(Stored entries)
:::
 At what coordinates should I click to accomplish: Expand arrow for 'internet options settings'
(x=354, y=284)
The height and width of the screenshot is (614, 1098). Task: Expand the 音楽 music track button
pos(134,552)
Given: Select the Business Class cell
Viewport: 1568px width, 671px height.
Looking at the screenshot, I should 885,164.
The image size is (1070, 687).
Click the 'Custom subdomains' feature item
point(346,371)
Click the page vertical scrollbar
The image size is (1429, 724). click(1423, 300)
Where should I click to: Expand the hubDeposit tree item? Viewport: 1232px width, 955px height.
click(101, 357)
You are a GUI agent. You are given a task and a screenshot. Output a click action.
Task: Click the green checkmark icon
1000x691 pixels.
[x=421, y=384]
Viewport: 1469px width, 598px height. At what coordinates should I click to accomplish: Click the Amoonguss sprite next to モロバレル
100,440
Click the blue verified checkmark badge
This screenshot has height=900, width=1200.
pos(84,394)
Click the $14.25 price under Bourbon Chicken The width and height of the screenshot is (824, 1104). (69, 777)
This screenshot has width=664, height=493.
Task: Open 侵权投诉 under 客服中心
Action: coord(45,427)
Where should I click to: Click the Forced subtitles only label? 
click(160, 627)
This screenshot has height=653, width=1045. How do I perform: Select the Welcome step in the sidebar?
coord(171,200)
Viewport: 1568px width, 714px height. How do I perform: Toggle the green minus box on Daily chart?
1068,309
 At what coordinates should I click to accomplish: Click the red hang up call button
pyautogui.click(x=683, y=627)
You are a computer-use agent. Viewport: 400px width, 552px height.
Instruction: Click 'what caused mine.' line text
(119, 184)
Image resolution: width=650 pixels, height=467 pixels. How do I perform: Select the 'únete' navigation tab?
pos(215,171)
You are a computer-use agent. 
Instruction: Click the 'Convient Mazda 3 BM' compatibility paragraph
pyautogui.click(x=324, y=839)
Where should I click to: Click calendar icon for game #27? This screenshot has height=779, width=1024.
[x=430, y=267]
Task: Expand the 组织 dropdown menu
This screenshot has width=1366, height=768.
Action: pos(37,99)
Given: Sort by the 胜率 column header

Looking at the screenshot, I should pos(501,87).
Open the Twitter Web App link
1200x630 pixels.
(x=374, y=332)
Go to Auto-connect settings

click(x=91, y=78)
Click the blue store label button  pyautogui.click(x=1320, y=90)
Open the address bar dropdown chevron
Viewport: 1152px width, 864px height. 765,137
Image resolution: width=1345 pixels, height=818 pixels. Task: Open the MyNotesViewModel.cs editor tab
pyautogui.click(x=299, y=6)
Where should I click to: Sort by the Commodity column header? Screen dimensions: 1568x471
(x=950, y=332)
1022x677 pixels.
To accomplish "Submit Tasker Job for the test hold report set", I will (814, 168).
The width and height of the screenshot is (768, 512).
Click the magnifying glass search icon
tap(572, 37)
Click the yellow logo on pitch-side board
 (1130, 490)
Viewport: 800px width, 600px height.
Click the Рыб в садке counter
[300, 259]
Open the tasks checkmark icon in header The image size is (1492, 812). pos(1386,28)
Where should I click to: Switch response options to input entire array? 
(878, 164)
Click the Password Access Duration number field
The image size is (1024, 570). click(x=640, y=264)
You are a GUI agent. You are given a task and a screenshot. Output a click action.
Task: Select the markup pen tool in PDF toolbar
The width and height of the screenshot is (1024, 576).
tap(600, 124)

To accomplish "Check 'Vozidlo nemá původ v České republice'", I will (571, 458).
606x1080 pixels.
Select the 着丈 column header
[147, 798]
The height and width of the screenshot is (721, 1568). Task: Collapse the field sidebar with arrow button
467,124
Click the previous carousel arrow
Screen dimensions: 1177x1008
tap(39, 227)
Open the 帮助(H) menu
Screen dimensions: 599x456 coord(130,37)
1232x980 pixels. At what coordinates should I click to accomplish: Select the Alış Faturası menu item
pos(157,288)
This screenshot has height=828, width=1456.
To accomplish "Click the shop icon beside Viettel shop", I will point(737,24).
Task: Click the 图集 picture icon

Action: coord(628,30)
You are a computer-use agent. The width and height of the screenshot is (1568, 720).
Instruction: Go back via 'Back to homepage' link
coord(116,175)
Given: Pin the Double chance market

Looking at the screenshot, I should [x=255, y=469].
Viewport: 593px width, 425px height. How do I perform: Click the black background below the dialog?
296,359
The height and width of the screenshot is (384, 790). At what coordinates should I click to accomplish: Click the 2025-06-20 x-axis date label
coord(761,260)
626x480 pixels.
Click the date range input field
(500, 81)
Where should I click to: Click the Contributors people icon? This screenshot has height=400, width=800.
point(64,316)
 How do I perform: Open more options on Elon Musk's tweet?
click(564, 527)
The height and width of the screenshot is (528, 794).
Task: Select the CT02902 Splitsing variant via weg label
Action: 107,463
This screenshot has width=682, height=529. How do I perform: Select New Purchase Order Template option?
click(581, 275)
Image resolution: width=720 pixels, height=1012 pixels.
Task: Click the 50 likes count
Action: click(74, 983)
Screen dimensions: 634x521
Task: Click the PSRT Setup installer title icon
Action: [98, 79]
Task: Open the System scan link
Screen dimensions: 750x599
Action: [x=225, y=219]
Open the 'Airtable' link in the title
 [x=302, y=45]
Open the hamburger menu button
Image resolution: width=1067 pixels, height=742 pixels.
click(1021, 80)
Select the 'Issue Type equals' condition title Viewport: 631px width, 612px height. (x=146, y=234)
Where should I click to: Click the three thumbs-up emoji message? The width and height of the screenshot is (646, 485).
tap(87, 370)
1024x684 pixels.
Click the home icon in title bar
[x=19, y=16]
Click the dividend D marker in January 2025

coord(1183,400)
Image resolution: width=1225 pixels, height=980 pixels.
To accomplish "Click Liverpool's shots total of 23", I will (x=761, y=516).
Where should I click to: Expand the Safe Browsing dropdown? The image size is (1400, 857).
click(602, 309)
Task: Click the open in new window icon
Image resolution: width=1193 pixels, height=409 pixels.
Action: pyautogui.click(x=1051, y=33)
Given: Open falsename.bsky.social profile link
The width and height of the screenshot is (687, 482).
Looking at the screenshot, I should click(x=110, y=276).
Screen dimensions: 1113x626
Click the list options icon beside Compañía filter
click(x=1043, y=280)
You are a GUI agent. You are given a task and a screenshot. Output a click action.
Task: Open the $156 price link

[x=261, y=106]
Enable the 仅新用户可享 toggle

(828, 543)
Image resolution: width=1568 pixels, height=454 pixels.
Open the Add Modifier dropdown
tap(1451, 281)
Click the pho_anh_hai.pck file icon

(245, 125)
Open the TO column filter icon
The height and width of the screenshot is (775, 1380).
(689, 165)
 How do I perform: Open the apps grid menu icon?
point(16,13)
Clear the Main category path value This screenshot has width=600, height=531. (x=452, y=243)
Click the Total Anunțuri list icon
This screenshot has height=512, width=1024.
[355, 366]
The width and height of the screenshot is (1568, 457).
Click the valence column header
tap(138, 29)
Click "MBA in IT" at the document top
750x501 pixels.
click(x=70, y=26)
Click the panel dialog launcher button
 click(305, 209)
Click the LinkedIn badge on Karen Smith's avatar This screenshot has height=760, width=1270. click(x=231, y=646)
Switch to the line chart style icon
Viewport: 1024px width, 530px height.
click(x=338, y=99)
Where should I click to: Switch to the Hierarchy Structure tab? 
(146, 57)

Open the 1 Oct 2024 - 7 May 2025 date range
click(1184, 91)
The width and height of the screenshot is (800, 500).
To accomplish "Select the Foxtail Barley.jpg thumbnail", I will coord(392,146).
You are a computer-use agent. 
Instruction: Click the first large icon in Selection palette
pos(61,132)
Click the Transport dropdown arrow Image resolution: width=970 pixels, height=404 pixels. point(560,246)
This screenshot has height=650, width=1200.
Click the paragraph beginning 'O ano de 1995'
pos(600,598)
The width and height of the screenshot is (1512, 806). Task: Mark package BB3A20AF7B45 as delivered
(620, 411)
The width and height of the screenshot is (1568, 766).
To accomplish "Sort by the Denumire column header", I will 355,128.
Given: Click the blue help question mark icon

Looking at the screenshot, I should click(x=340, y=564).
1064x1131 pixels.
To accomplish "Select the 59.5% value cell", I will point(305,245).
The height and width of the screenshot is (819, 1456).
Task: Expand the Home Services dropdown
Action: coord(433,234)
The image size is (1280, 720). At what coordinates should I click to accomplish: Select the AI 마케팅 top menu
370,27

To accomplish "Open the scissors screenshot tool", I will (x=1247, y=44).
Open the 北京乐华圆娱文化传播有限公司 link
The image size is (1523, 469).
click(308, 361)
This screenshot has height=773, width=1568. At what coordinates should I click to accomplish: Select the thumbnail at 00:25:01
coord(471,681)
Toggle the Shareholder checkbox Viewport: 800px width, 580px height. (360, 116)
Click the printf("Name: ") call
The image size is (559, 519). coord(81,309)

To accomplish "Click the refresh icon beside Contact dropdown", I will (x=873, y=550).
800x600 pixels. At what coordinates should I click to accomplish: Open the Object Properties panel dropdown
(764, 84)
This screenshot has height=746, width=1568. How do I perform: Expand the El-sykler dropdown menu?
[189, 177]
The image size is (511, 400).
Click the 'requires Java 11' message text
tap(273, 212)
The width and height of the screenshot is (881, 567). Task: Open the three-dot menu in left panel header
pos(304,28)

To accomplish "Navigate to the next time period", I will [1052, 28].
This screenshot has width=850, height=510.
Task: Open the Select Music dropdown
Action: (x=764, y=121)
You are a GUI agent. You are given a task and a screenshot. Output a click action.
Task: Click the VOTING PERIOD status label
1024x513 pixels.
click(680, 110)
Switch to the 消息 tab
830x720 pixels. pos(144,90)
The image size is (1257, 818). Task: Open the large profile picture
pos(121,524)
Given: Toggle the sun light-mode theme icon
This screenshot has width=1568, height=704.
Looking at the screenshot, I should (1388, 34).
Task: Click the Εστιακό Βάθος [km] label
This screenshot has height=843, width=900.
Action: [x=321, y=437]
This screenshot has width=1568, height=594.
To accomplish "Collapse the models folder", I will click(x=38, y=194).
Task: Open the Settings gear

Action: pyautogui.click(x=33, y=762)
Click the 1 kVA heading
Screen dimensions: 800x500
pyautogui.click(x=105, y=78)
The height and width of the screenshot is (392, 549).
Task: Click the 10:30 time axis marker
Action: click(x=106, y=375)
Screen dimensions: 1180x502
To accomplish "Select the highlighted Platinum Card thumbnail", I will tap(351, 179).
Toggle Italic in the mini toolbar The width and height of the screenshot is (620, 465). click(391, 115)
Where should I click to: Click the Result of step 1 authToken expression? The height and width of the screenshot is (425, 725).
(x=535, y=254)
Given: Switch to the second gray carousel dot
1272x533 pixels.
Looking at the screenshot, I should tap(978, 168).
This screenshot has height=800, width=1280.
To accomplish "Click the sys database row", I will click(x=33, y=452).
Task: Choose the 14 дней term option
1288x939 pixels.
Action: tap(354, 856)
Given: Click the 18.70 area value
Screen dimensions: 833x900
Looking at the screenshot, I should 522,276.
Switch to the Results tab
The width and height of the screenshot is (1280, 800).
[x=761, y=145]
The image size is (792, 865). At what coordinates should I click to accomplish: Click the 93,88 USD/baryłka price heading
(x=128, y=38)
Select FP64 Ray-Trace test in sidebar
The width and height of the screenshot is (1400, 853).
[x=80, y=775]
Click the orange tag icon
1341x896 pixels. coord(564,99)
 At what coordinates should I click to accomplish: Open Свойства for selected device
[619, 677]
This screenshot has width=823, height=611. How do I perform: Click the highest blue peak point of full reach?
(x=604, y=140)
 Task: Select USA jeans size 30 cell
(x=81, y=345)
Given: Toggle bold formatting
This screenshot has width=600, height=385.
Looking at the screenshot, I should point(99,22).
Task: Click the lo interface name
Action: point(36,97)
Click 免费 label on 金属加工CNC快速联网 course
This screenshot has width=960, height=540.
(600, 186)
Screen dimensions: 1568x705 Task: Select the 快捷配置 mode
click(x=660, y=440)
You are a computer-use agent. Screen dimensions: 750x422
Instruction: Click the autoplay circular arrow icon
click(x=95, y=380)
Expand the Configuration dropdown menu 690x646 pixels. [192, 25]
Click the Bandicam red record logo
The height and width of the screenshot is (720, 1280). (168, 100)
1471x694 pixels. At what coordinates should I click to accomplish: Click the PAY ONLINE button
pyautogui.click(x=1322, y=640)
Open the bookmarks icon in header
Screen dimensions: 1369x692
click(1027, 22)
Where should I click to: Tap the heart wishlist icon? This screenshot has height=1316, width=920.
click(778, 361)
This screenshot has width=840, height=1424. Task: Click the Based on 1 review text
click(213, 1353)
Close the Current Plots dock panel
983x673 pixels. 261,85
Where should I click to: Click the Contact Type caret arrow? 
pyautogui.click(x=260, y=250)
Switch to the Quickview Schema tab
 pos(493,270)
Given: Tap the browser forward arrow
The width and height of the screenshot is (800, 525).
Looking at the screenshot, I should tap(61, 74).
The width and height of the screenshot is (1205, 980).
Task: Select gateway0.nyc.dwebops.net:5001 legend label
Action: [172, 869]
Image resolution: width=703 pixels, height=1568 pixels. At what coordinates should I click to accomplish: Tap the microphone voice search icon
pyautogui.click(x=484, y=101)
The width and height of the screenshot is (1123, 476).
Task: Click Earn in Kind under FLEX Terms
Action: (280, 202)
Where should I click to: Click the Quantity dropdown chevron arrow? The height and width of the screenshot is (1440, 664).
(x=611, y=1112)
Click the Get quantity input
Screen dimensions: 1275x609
:::
Task objective>
Give the lines from the one containing "Image resolution: width=703" through the end of the entries again, exactly as written and with no other lines.

Result of this exercise>
Image resolution: width=703 pixels, height=1568 pixels. At what coordinates should I click to accomplish: Tap the microphone voice search icon
pyautogui.click(x=484, y=101)
The width and height of the screenshot is (1123, 476).
Task: Click Earn in Kind under FLEX Terms
Action: (280, 202)
Where should I click to: Click the Quantity dropdown chevron arrow? The height and width of the screenshot is (1440, 664).
(x=611, y=1112)
Click the Get quantity input
Screen dimensions: 1275x609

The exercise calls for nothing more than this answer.